• _THE TASK_
Drop the pictures and extract exactly the lines from the one that contains "Instruction: Save the" through the end of the material.

──────── DATA EXCERPTS ────────

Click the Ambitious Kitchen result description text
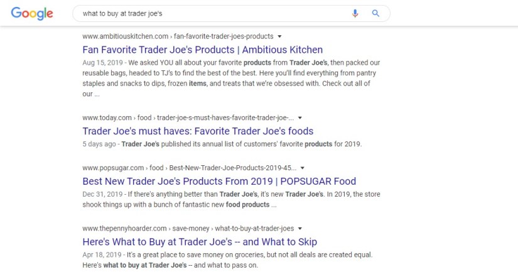Screen dimensions: 518x277 pyautogui.click(x=231, y=79)
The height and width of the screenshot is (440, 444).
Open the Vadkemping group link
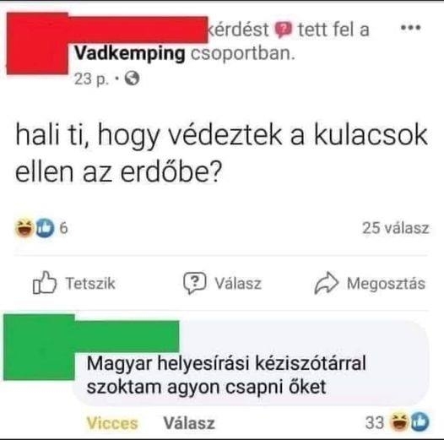(130, 53)
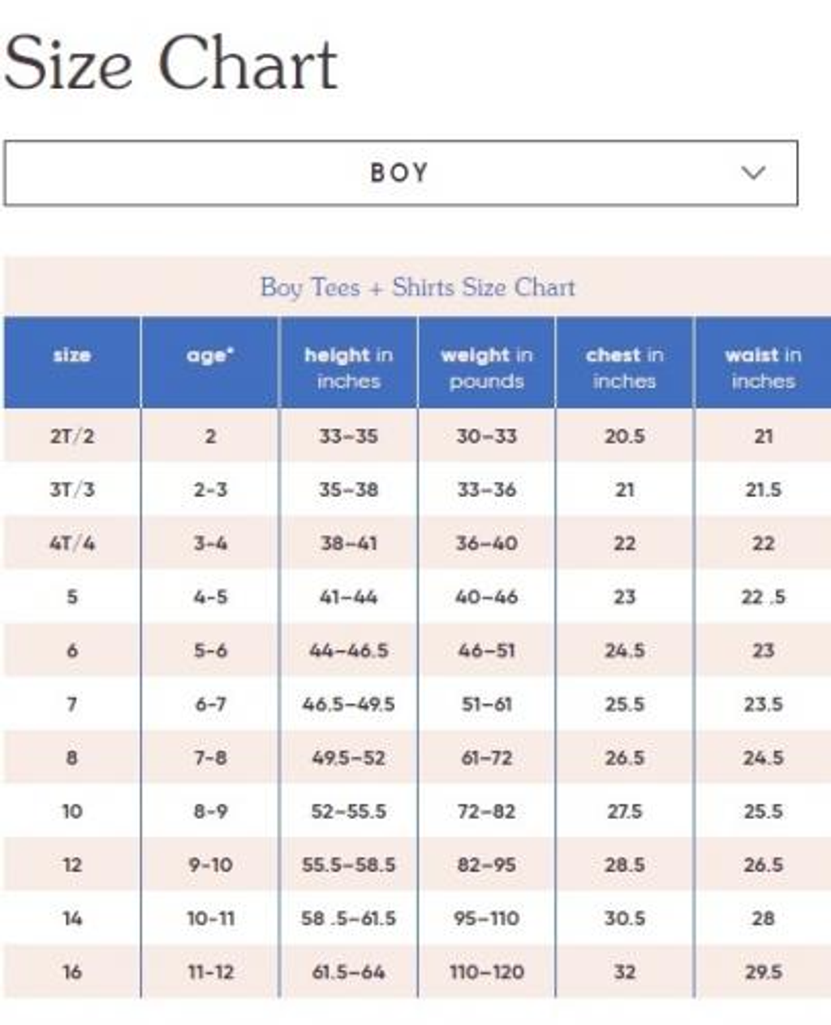Select the Boy Tees + Shirts Size Chart title
This screenshot has width=831, height=1025.
417,287
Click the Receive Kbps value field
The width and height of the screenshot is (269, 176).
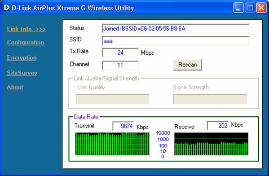[218, 126]
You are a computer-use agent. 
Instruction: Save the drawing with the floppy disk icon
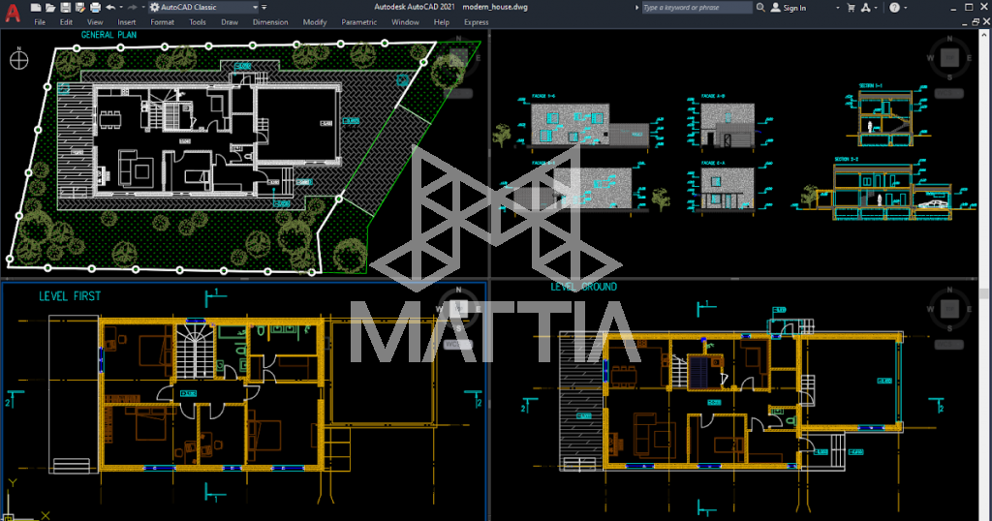click(66, 7)
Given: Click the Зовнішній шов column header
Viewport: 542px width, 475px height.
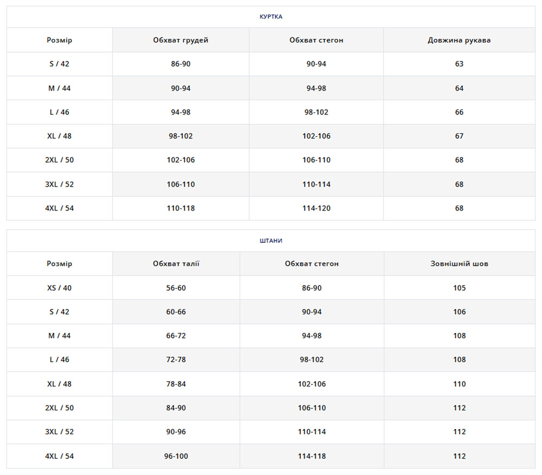Looking at the screenshot, I should (x=459, y=264).
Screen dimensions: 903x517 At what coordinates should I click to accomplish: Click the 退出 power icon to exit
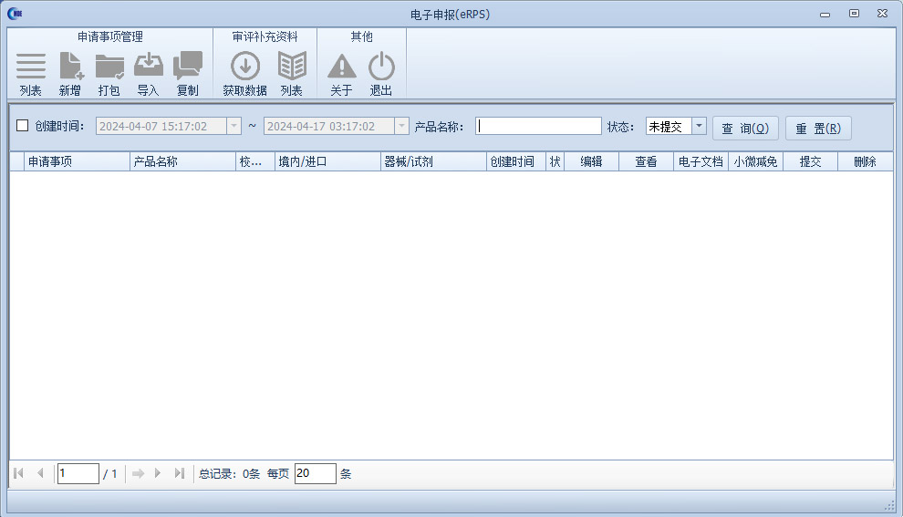381,67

────────

• _EXERCISE SOLUTION_
Instruction: Save the drawing with the floppy disk icon
click(66, 7)
Given: Click the Зовнішній шов column header
Viewport: 542px width, 475px height.
Looking at the screenshot, I should (x=459, y=264).
Screen dimensions: 903x517 At what coordinates should I click to accomplish: Click the 退出 power icon to exit
381,67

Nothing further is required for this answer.